▸ WRITTEN EXERCISE: Format every line of the material below as a JSON list of strings, one string per line. Leave out blank lines.

Dataset records:

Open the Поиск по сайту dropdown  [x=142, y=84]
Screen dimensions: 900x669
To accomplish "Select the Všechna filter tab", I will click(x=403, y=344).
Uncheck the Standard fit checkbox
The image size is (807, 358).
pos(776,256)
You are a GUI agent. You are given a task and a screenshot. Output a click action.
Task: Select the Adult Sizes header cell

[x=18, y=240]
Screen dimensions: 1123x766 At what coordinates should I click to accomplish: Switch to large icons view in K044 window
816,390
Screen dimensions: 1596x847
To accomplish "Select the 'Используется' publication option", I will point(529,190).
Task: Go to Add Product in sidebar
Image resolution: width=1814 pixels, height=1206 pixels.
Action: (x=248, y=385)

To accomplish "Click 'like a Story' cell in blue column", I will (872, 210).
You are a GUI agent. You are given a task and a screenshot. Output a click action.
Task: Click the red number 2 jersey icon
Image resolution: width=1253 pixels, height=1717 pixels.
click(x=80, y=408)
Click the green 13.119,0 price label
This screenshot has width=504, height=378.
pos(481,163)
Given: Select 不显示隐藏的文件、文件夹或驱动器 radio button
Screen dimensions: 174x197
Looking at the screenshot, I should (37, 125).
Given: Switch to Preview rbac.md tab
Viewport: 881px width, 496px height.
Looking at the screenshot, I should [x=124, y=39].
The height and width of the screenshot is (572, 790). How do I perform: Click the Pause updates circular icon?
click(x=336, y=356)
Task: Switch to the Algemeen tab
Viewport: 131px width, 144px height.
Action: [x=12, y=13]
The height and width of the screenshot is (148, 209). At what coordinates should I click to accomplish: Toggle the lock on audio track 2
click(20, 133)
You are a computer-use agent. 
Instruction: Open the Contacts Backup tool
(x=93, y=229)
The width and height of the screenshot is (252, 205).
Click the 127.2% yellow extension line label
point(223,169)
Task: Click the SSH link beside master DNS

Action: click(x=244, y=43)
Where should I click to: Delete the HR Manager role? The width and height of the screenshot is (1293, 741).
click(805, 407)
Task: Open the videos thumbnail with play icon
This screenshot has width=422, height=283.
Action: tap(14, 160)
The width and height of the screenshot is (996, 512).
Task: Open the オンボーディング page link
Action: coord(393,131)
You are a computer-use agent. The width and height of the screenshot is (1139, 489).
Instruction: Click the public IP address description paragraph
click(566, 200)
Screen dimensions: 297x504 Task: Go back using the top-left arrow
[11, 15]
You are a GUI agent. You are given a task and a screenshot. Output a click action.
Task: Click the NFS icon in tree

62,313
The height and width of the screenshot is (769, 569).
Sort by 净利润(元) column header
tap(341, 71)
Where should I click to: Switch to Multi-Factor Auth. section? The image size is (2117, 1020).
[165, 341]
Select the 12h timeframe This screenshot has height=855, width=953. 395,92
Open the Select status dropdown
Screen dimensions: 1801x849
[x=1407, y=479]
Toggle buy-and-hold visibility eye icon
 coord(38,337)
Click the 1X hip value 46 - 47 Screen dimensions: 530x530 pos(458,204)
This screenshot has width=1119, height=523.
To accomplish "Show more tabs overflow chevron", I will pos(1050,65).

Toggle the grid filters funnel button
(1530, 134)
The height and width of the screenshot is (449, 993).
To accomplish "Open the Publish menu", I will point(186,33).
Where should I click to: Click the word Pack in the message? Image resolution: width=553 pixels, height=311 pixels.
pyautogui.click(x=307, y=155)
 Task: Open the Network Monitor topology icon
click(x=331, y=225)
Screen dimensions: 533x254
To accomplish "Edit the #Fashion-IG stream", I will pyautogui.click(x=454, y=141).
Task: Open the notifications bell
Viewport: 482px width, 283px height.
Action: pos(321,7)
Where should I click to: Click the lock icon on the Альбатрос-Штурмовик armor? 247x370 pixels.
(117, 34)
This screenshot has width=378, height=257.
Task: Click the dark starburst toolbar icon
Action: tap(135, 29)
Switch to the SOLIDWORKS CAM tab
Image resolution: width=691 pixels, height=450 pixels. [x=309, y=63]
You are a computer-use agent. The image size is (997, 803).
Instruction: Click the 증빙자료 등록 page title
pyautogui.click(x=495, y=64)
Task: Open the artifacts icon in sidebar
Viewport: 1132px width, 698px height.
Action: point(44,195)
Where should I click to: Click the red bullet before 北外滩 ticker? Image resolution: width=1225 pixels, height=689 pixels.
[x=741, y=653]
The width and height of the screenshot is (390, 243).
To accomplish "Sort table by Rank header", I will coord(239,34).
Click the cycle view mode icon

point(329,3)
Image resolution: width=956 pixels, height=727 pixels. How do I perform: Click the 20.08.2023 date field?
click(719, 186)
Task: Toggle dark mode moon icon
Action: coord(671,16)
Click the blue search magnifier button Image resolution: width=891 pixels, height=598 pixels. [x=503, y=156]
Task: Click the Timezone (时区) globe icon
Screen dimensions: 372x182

▸ THE REPLY:
[
  "Open the Поиск по сайту dropdown  [x=142, y=84]",
  "Screen dimensions: 900x669",
  "To accomplish \"Select the Všechna filter tab\", I will click(x=403, y=344).",
  "Uncheck the Standard fit checkbox",
  "The image size is (807, 358).",
  "pos(776,256)",
  "You are a GUI agent. You are given a task and a screenshot. Output a click action.",
  "Task: Select the Adult Sizes header cell",
  "[x=18, y=240]",
  "Screen dimensions: 1123x766 At what coordinates should I click to accomplish: Switch to large icons view in K044 window",
  "816,390",
  "Screen dimensions: 1596x847",
  "To accomplish \"Select the 'Используется' publication option\", I will point(529,190).",
  "Task: Go to Add Product in sidebar",
  "Image resolution: width=1814 pixels, height=1206 pixels.",
  "Action: (x=248, y=385)",
  "To accomplish \"Click 'like a Story' cell in blue column\", I will (872, 210).",
  "You are a GUI agent. You are given a task and a screenshot. Output a click action.",
  "Task: Click the red number 2 jersey icon",
  "Image resolution: width=1253 pixels, height=1717 pixels.",
  "click(x=80, y=408)",
  "Click the green 13.119,0 price label",
  "This screenshot has width=504, height=378.",
  "pos(481,163)",
  "Given: Select 不显示隐藏的文件、文件夹或驱动器 radio button",
  "Screen dimensions: 174x197",
  "Looking at the screenshot, I should (37, 125).",
  "Given: Switch to Preview rbac.md tab",
  "Viewport: 881px width, 496px height.",
  "Looking at the screenshot, I should [x=124, y=39].",
  "The height and width of the screenshot is (572, 790). How do I perform: Click the Pause updates circular icon?",
  "click(x=336, y=356)",
  "Task: Switch to the Algemeen tab",
  "Viewport: 131px width, 144px height.",
  "Action: [x=12, y=13]",
  "The height and width of the screenshot is (148, 209). At what coordinates should I click to accomplish: Toggle the lock on audio track 2",
  "click(20, 133)",
  "You are a computer-use agent. ",
  "Instruction: Open the Contacts Backup tool",
  "(x=93, y=229)",
  "The width and height of the screenshot is (252, 205).",
  "Click the 127.2% yellow extension line label",
  "point(223,169)",
  "Task: Click the SSH link beside master DNS",
  "Action: click(x=244, y=43)",
  "Where should I click to: Delete the HR Manager role? The width and height of the screenshot is (1293, 741).",
  "click(805, 407)",
  "Task: Open the videos thumbnail with play icon",
  "This screenshot has width=422, height=283.",
  "Action: tap(14, 160)",
  "The width and height of the screenshot is (996, 512).",
  "Task: Open the オンボーディング page link",
  "Action: coord(393,131)",
  "You are a computer-use agent. The width and height of the screenshot is (1139, 489).",
  "Instruction: Click the public IP address description paragraph",
  "click(566, 200)",
  "Screen dimensions: 297x504 Task: Go back using the top-left arrow",
  "[11, 15]",
  "You are a GUI agent. You are given a task and a screenshot. Output a click action.",
  "Task: Click the NFS icon in tree",
  "62,313",
  "The height and width of the screenshot is (769, 569).",
  "Sort by 净利润(元) column header",
  "tap(341, 71)",
  "Where should I click to: Switch to Multi-Factor Auth. section? The image size is (2117, 1020).",
  "[165, 341]",
  "Select the 12h timeframe This screenshot has height=855, width=953. 395,92",
  "Open the Select status dropdown",
  "Screen dimensions: 1801x849",
  "[x=1407, y=479]",
  "Toggle buy-and-hold visibility eye icon",
  " coord(38,337)",
  "Click the 1X hip value 46 - 47 Screen dimensions: 530x530 pos(458,204)",
  "This screenshot has width=1119, height=523.",
  "To accomplish \"Show more tabs overflow chevron\", I will pos(1050,65).",
  "Toggle the grid filters funnel button",
  "(1530, 134)",
  "The height and width of the screenshot is (449, 993).",
  "To accomplish \"Open the Publish menu\", I will point(186,33).",
  "Where should I click to: Click the word Pack in the message? Image resolution: width=553 pixels, height=311 pixels.",
  "pyautogui.click(x=307, y=155)",
  " Task: Open the Network Monitor topology icon",
  "click(x=331, y=225)",
  "Screen dimensions: 533x254",
  "To accomplish \"Edit the #Fashion-IG stream\", I will pyautogui.click(x=454, y=141).",
  "Task: Open the notifications bell",
  "Viewport: 482px width, 283px height.",
  "Action: pos(321,7)",
  "Where should I click to: Click the lock icon on the Альбатрос-Штурмовик armor? 247x370 pixels.",
  "(117, 34)",
  "This screenshot has width=378, height=257.",
  "Task: Click the dark starburst toolbar icon",
  "Action: tap(135, 29)",
  "Switch to the SOLIDWORKS CAM tab",
  "Image resolution: width=691 pixels, height=450 pixels. [x=309, y=63]",
  "You are a computer-use agent. The image size is (997, 803).",
  "Instruction: Click the 증빙자료 등록 page title",
  "pyautogui.click(x=495, y=64)",
  "Task: Open the artifacts icon in sidebar",
  "Viewport: 1132px width, 698px height.",
  "Action: point(44,195)",
  "Where should I click to: Click the red bullet before 北外滩 ticker? Image resolution: width=1225 pixels, height=689 pixels.",
  "[x=741, y=653]",
  "The width and height of the screenshot is (390, 243).",
  "To accomplish \"Sort table by Rank header\", I will coord(239,34).",
  "Click the cycle view mode icon",
  "point(329,3)",
  "Image resolution: width=956 pixels, height=727 pixels. How do I perform: Click the 20.08.2023 date field?",
  "click(719, 186)",
  "Task: Toggle dark mode moon icon",
  "Action: coord(671,16)",
  "Click the blue search magnifier button Image resolution: width=891 pixels, height=598 pixels. [x=503, y=156]",
  "Task: Click the Timezone (时区) globe icon",
  "Screen dimensions: 372x182"
]